武庫川に多かったタナゴ類は進化した魚で、卵をとられないため2枚貝の吸入管に卵を産み付け、ふ化する。この川の特徴的な魚のアブラボテ等がいるが激減している。
■武庫川流域の里山を再生する
●日本文化を育んだ里山が放置された
人が山の手入れをして生活域として里山ができた。定住のため裏山も利用する仕組みを作った。 燃料ガスや化学肥料を使い始めて、柴や落葉など山の産物が不要になり山林の放置につながった。
三田で昭和50年頃放置された3haの土地を借りて里山保全活動をしている。そこは古くからの水道(みずみち)として田畑に水を供給するためのシステムがあった。水道は上から順に水を流し小さな池を無数につなげて水を補充していく構造で、そこにはドジョウ等多様な生きものがいて、それが人の生活につながっていた。その仕組みが崩壊した。農業の効率化と省力化のために土地改良を進めた結果である。
●昭和40年代の姿を目指す
当会の里地里山活動は昭和40年の航空写真で見られた景観を作ろうとしている。平成
10年から、背丈程あるササを刈ればどうなるか5年間調べた。
5年後には1.7倍くらいのササユリ等植物が花を付けた。本来は花をつけられる植物が、下草刈りを進めたことで開花をうながした。
●里地の湿地帯がおもしろい
三田盆地の湿原は、山からの湧き水が流れてできた湿地と、棚のような田んぼから漏れて流れる水による湿地の2種類ある。三田・皿池湿原が前者で、植物の3点セット(サギソウ、トキソウ、ミズトンボソウ)が揃っている。後者も多様な生きものが生息する温床である。それが三田の湿地であり当会の携わる里山にもある。
●里山の存在が生物多様性につながる
何千年と人が山林にかかわってきたことで現在の里山がつくられた。まさに日本の文化ではないだろうか。そこには多種多様な生物が生息する。里山は日本のホットスポットです。里山のすごいのは、そのホットスポットが北は北海道が南は沖縄まで地域の特徴的なホットスポットが存在することだ。
2.六甲山における自然の変化
■六甲山は照葉樹林化している
六甲山には、ブナを初めとしては落葉樹林と照葉樹林がバランス良く成育環境を作っている。しかし、この20年間の間にすこし様子が変わってきた。照葉樹林が優勢種に変わってきたように思われる。その象徴的なのはブナの発芽が見られなくなったことだ。温暖化がヒタヒタと六甲山にも押し寄せてきたのだろうか。林床に咲くランも少なくなった。六甲山が暗くなったのが原因と思われる。六カ所のミヤマウズラを追跡調査しているが、大変、減少している。六甲山には何処にでもあったランであるが、原因は林床が暗くなったことかも。
■震災は動物にも被害をもたらした
六甲山で12年にわたりサワガニを調査しているが、サワガニも震災で湧水がなくなったことで半分になってしまった。
■人間の行状も生きものを追い詰めた
ヨタカが夏になるといつもフクロウと一緒に泣いていたのが、北六甲有料道路の工事後全くなく声をきかない。おそらくいなくなったようだ。また、サワガニも震災後さらに激減した。これは甲殻類が好きなアライグマのせいではないか。

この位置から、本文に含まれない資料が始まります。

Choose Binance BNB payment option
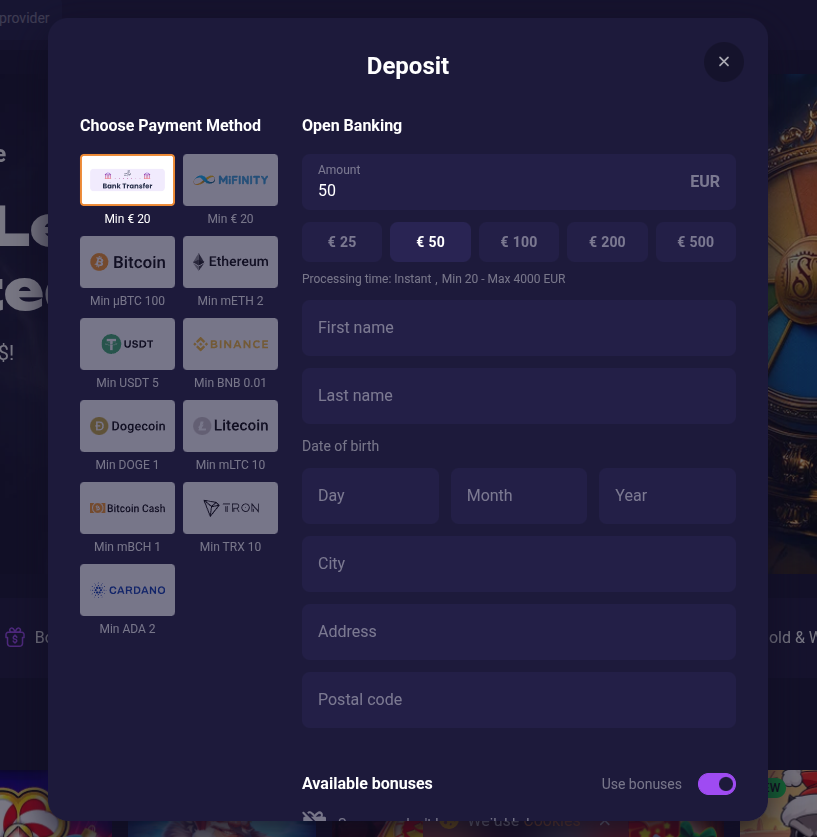 coord(230,344)
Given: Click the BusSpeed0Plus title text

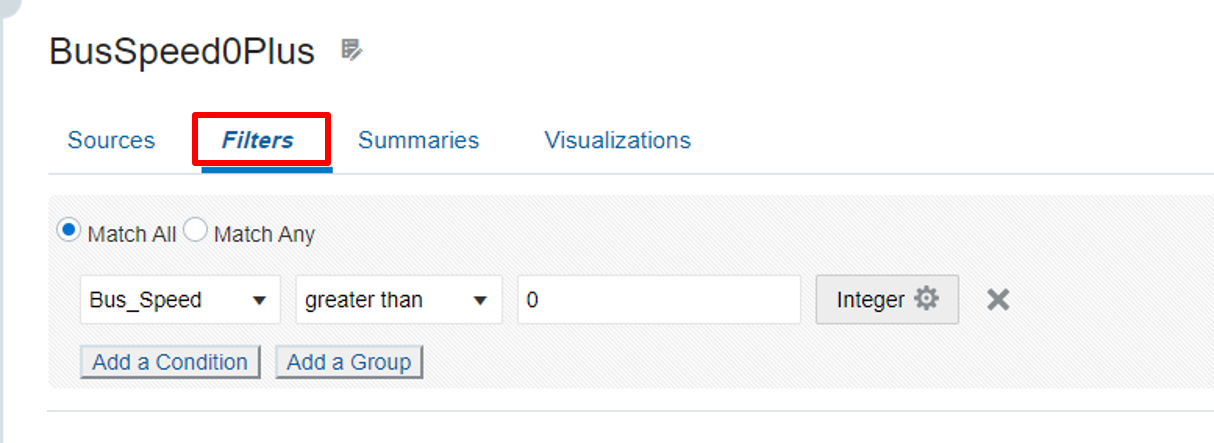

六甲山のヒカゲツツジも、人に採取されたり、砂防堰堤工事で大変少なくなってきている。
ぜひ、みなさんもサワガニなど身近で興味のある生物を追跡調査して生息変遷を確認されれば良いと思う。生息環境の変化が私たちの生活と照らし合わせれば面白い。
3.野生動物をめぐる会の活動の方向
■人と暮らしと自然に関わっていく
野生生物だけの調査でなく「人とくらしと自然の関わり」を基本として、歴史的な背景や民俗学的な背景まで調査して、3年後に野外学習用副読本を作成する。今までこの本を五河川流域(武庫川、猪名川、揖保川、大和川そして由良川)の小~中学校に3500冊を寄贈した。これを環境学習に使ってもらうのが活動の柱である。
■世の中に関わっていく
他団体のナチュラリストクラブや企業のCSR活動と協働で参加者に下草刈りなどとおして、里山保全を肌で感じて理解してもらう。
子供たちに影響を与える学校の先生対象に短期セミナーも行う。受講者が学校で広めるのを強化するため、大学とタイアップして先生の卵に参加を求めた。2年めで50人になり、根づいてきた。
■国境を越えての関わりを持つ
ブラジル・パラ州で9年前から「アマゾン自然学校」や林野庁ととともに貧困からくる
焼き畑農業からの脱却に向けて現地のカウンターパートとともに農業技術の指導を行って
いる。その指導する農法は「アグロフォレストリー」といい1年目から収穫を上げられる農業で生活の安定をはかる。それには果樹を売る安定市場の仕組みも構築や、3年でカカオが収穫できる環境整備をおこなっている。
質疑応答
里山の状況は我々も見学できるの?:
ナチュラリストクラブに登録ください。ただ大勢で来ると生態系を損ない、地元の生活を乱すことになる。地元自治会と事前合意しているので、これを冒さないのは信頼のもとです。
まとめ(今西さん)
六甲山の水生昆虫は表六甲と裏六甲では違うが、水質によるのか確証がない。興味を持って調査をしている。皆さんには自分でポイントをきめて定点観測を勧めたい。変化を捉え、それが何に起因するのかを推測してほしい。
事務局より
方向と広がりを持った素晴らしい活動をされている。当会が着手している二つ池環境学習林の保全・整備についても大きな示唆を与えていただいた。指導や助言をいただきながら、定点観察・観測を着実に進めていきたい。